The label-mates and long time friends first started playing shows together at the turn of the century in Bloomington, Indiana, when Murder By Death was known as Little Joe Gould. The artists spent a significant portion of that decade playing and touring together, eventually collaborating on a song telephonically. Whitmore explains, “I sang on an early song of theirs called ‘Until Morale Improves the Beatings Will Continue,’ doing the vocal take over the phone, a pay phone (tells you how long ago it was) while I was on tour and they were in the studio. We did a split 7 inch together too. We’ve been through a lot together and I consider them good friends. Now all these years later we’re on the same record label. This year marks a decade since we’ve last toured together, and I’m honored they would have me.” Adam Turla, lead singer of Murder By Death, remembers being captivated by William Elliott Whitmore’s stage presence and tremendous sound while William was a roadie for Ten Grand. Turla reminisces, “When I first heard him around 2001 or so, seeing a guy with a banjo on stage in an indie or rock setting was unheard of (now it’s more common) but unlike most, he’s always been the real deal- and true to himself. Folks often imitate what he really is, and his truth comes through in the music. I was a big fan back then, and remain so today.”

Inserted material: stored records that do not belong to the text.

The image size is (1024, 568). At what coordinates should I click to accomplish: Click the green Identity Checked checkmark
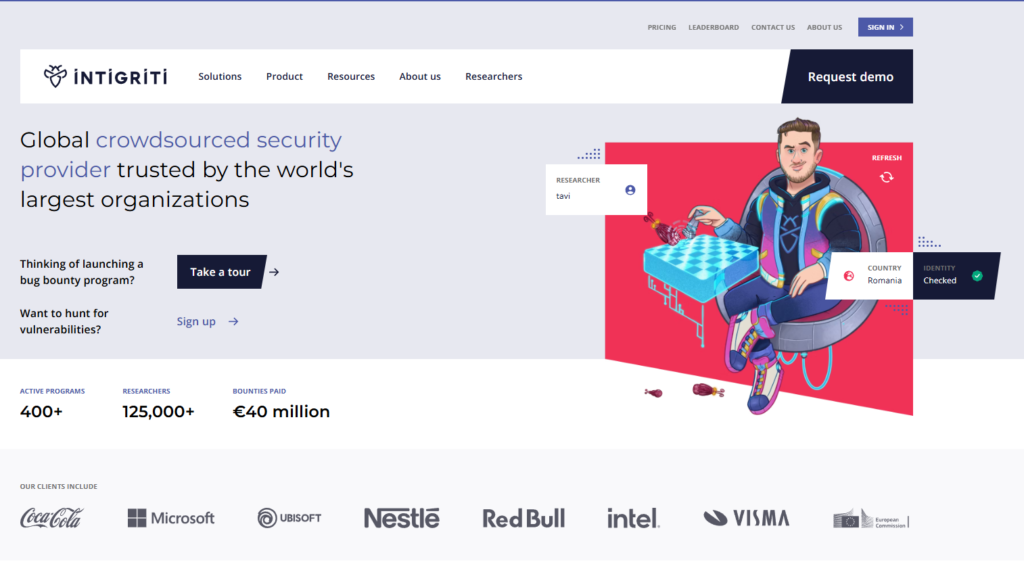point(977,276)
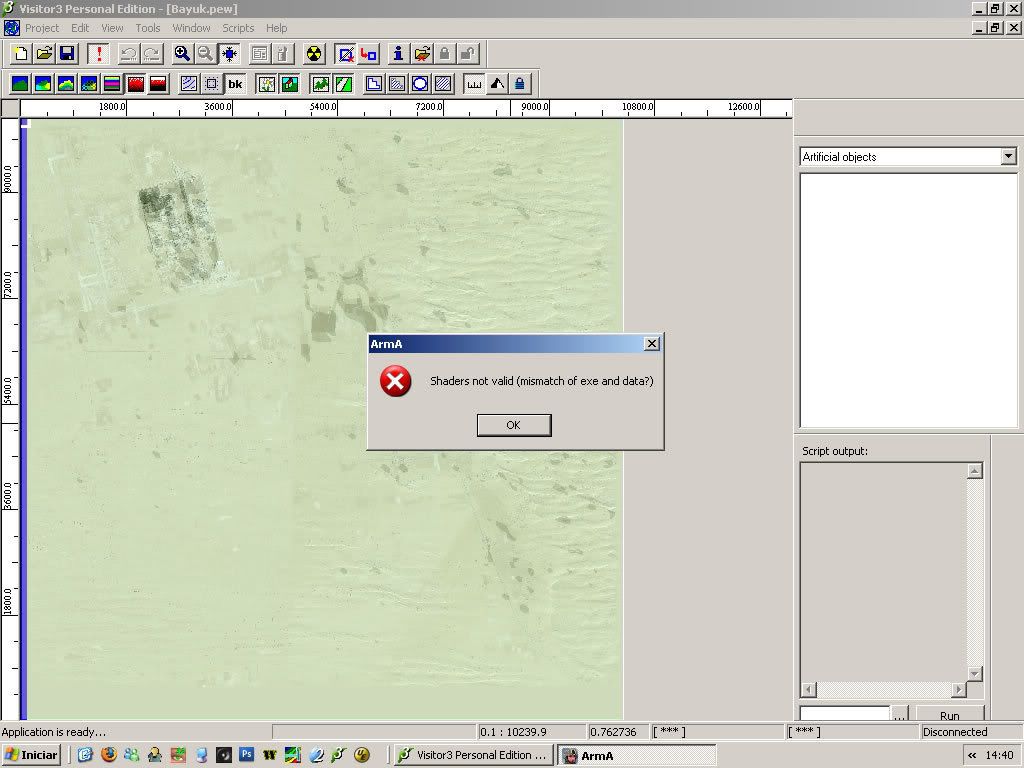Image resolution: width=1024 pixels, height=768 pixels.
Task: Open the Scripts menu
Action: [238, 28]
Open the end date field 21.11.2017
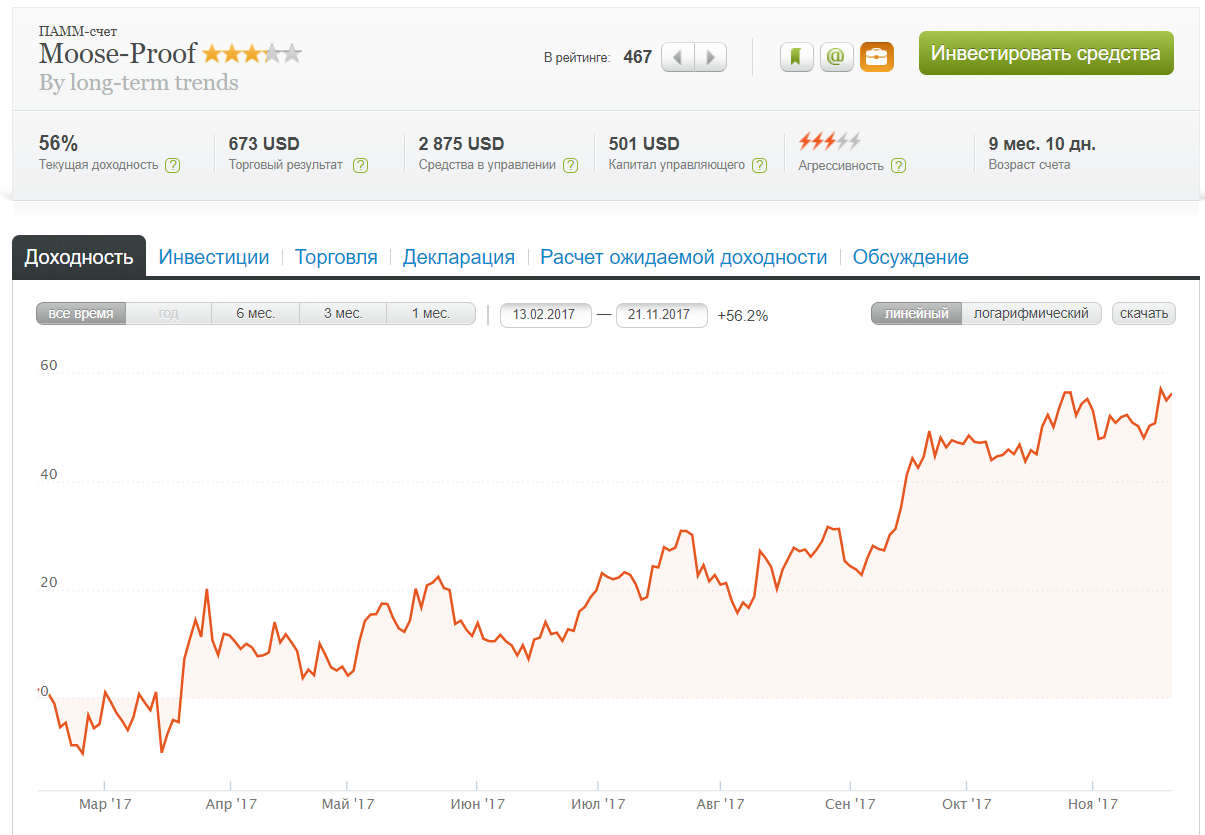 point(661,315)
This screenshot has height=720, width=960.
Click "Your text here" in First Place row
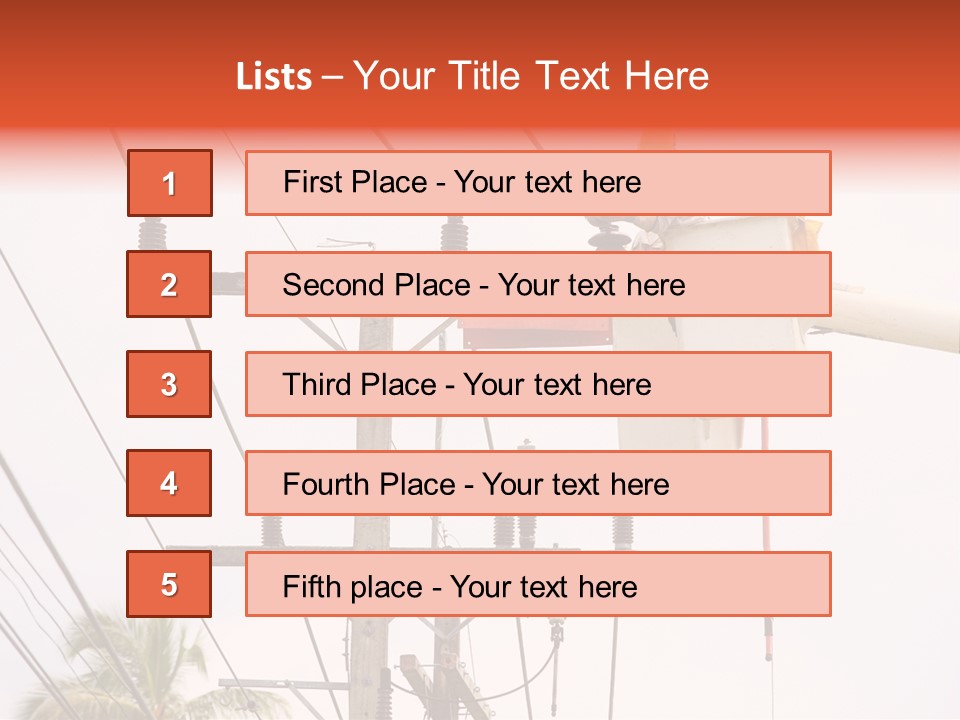pyautogui.click(x=547, y=182)
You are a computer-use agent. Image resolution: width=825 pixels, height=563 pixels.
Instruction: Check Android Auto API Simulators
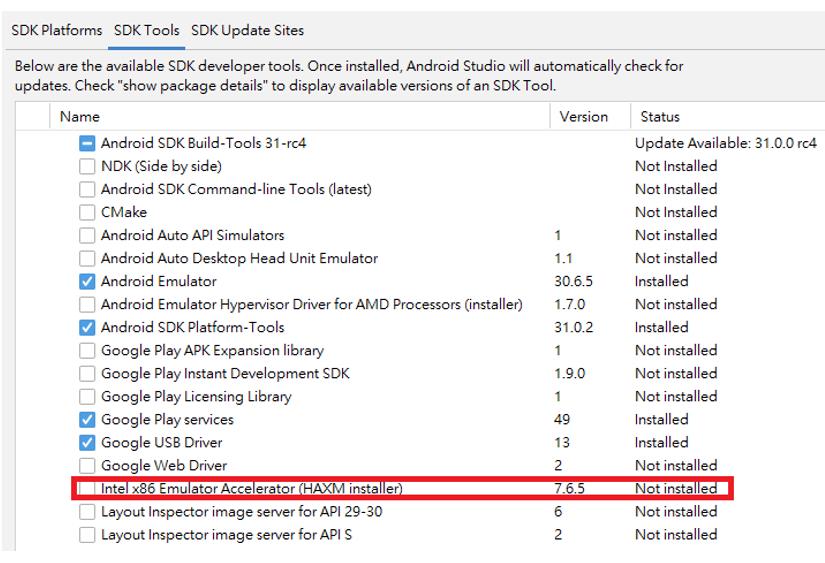[88, 236]
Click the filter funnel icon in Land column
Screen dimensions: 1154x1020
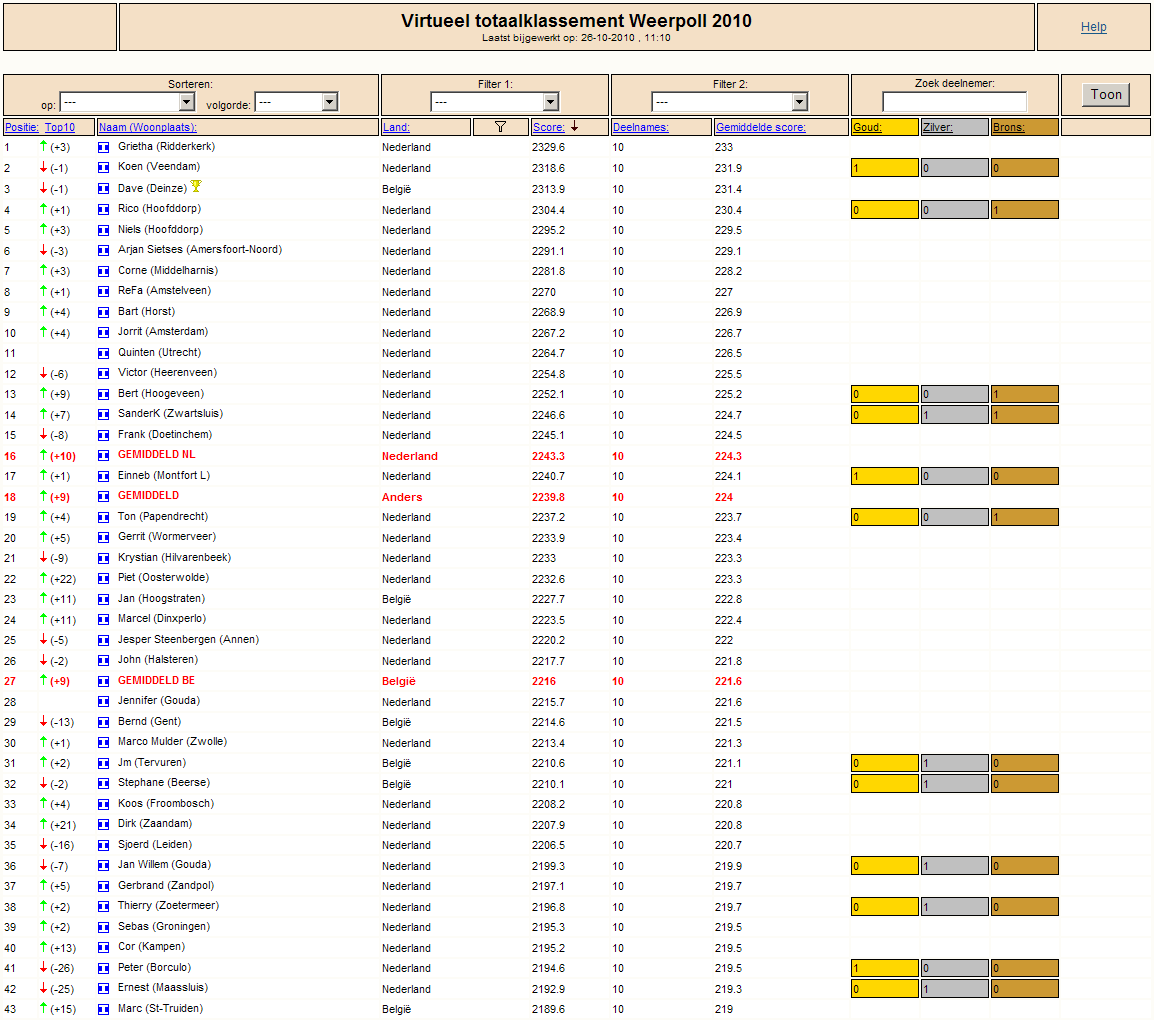(x=500, y=127)
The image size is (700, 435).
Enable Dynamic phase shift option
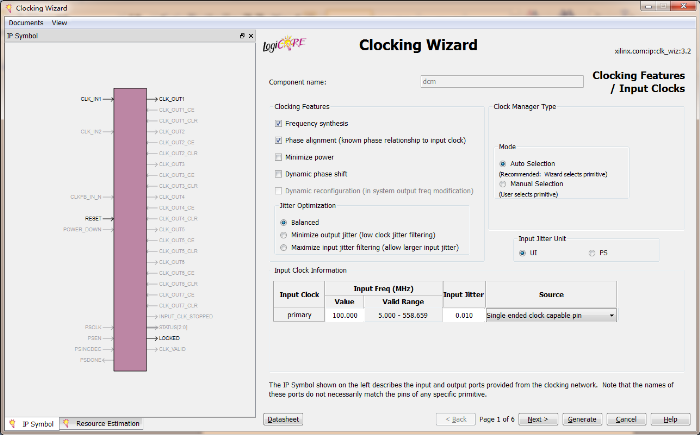279,174
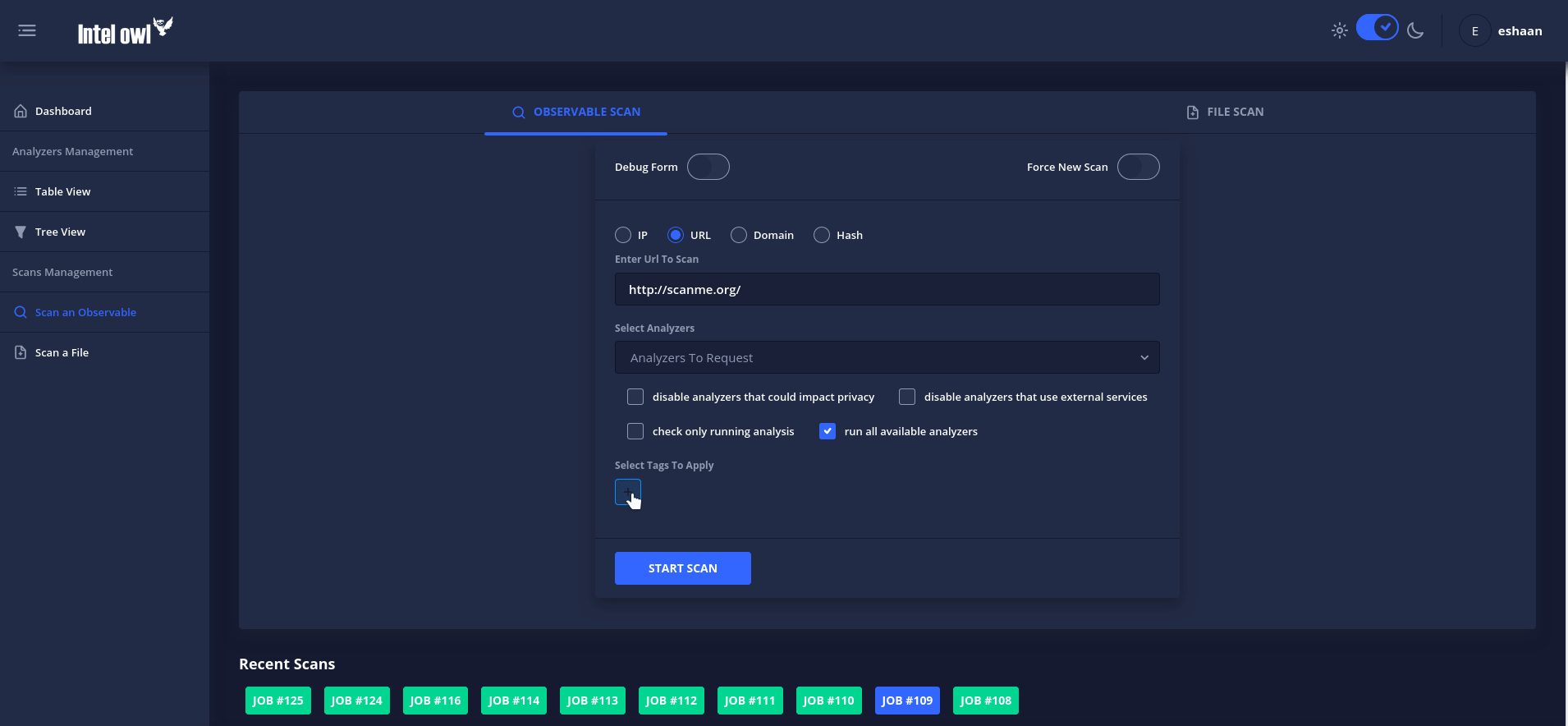Select the Domain radio button
Screen dimensions: 1568x726
click(x=739, y=236)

Both artists are touring in support of their recently released albums: Murder By Death’s 8th full-length album The Other Shore and William Elliott Whitmore’s 7th album, Kilonova, both available for purchase on the Bloodshot Records website.
Murder By Death’s The Other Shore tells a melancholic love story, with lyrics portraying a guilt-wracked lover stubbornly opposing abeyant emotions as they come to realize their enduring attachment. In self-deprecating verse, the main character recognizes they should have been more receptive now that they’ve had ample time and distance to reflect on the relationship’s demise.
Kilonova takes Whitmore’s listeners on a soulful journey through his musical influences. William Elliott Whitmore covers ten artists over the course of the album, from Magnetic Fields to Bill Withers to Bad Religion. For Whitmore, hearing covers as a child opened his mind to the potential of reinterpretation. He explains, “This collection is something I’ve been wanting to put forth for a long time. A handful of these tunes I’ve been doing in my live sets for years, and it just felt right to give them a little home. A place where my interpretations can live and hopefully be enjoyed. I remember as a kid hearing Johnny Cash cover Harlan Howard’s “Busted” on Live at Folsom Prison. Soon after that I became familiar with Ray Charles’ version, and it was a revelation that a great song can be played in many different ways. Seems obvious now, but as a ten year old it was helping to shape my way of thinking of music.”